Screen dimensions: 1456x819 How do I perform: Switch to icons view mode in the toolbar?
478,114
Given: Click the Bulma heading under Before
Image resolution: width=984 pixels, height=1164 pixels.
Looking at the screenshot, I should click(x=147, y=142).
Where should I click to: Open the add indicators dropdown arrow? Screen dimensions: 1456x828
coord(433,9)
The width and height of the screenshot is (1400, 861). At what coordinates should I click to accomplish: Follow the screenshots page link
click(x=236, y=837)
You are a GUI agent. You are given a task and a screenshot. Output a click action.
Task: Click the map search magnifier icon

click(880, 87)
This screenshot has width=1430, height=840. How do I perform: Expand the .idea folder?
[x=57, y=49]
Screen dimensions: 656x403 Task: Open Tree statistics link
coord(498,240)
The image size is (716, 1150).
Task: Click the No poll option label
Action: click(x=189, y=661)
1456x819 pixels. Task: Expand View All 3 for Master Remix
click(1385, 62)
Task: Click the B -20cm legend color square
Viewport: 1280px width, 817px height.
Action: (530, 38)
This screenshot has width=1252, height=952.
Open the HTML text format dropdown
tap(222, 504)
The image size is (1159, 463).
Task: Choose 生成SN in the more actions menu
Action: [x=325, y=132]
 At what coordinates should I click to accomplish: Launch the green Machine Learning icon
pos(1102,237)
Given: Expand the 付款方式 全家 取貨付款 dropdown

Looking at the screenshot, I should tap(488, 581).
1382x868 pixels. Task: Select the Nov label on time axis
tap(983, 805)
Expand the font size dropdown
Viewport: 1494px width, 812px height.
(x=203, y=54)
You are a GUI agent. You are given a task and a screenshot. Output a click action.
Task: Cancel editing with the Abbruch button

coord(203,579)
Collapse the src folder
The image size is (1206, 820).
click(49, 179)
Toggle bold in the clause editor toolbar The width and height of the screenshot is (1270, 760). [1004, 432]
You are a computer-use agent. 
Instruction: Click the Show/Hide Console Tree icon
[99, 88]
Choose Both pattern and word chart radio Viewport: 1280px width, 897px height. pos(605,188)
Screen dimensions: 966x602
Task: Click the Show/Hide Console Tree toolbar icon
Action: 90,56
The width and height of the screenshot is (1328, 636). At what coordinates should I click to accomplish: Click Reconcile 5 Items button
■ ■ ■ ■
## EXERCISE DIRECTIONS
Rewrite every line of the rows above as a Markdown table with two columns, No. and Line. Number the lines in order and leave out blank lines.

## RESULT OF THIS TASK
| No. | Line |
|---|---|
| 1 | Screen dimensions: 1456x819 How do I perform: Switch to icons view mode in the toolbar? |
| 2 | 478,114 |
| 3 | Given: Click the Bulma heading under Before |
| 4 | Image resolution: width=984 pixels, height=1164 pixels. |
| 5 | Looking at the screenshot, I should click(x=147, y=142). |
| 6 | Where should I click to: Open the add indicators dropdown arrow? Screen dimensions: 1456x828 |
| 7 | coord(433,9) |
| 8 | The width and height of the screenshot is (1400, 861). At what coordinates should I click to accomplish: Follow the screenshots page link |
| 9 | click(x=236, y=837) |
| 10 | You are a GUI agent. You are given a task and a screenshot. Output a click action. |
| 11 | Task: Click the map search magnifier icon |
| 12 | click(880, 87) |
| 13 | This screenshot has width=1430, height=840. How do I perform: Expand the .idea folder? |
| 14 | [x=57, y=49] |
| 15 | Screen dimensions: 656x403 Task: Open Tree statistics link |
| 16 | coord(498,240) |
| 17 | The image size is (716, 1150). |
| 18 | Task: Click the No poll option label |
| 19 | Action: click(x=189, y=661) |
| 20 | 1456x819 pixels. Task: Expand View All 3 for Master Remix |
| 21 | click(1385, 62) |
| 22 | Task: Click the B -20cm legend color square |
| 23 | Viewport: 1280px width, 817px height. |
| 24 | Action: (530, 38) |
| 25 | This screenshot has width=1252, height=952. |
| 26 | Open the HTML text format dropdown |
| 27 | tap(222, 504) |
| 28 | The image size is (1159, 463). |
| 29 | Task: Choose 生成SN in the more actions menu |
| 30 | Action: [x=325, y=132] |
| 31 |  At what coordinates should I click to accomplish: Launch the green Machine Learning icon |
| 32 | pos(1102,237) |
| 33 | Given: Expand the 付款方式 全家 取貨付款 dropdown |
| 34 | Looking at the screenshot, I should tap(488, 581). |
| 35 | 1382x868 pixels. Task: Select the Nov label on time axis |
| 36 | tap(983, 805) |
| 37 | Expand the font size dropdown |
| 38 | Viewport: 1494px width, 812px height. |
| 39 | (x=203, y=54) |
| 40 | You are a GUI agent. You are given a task and a screenshot. Output a click action. |
| 41 | Task: Cancel editing with the Abbruch button |
| 42 | coord(203,579) |
| 43 | Collapse the src folder |
| 44 | The image size is (1206, 820). |
| 45 | click(49, 179) |
| 46 | Toggle bold in the clause editor toolbar The width and height of the screenshot is (1270, 760). [1004, 432] |
| 47 | You are a computer-use agent.  |
| 48 | Instruction: Click the Show/Hide Console Tree icon |
| 49 | [99, 88] |
| 50 | Choose Both pattern and word chart radio Viewport: 1280px width, 897px height. pos(605,188) |
| 51 | Screen dimensions: 966x602 |
| 52 | Task: Click the Show/Hide Console Tree toolbar icon |
| 53 | Action: 90,56 |
| 54 | The width and height of the screenshot is (1328, 636). At what coordinates should I click to accomplish: Click Reconcile 5 Items button |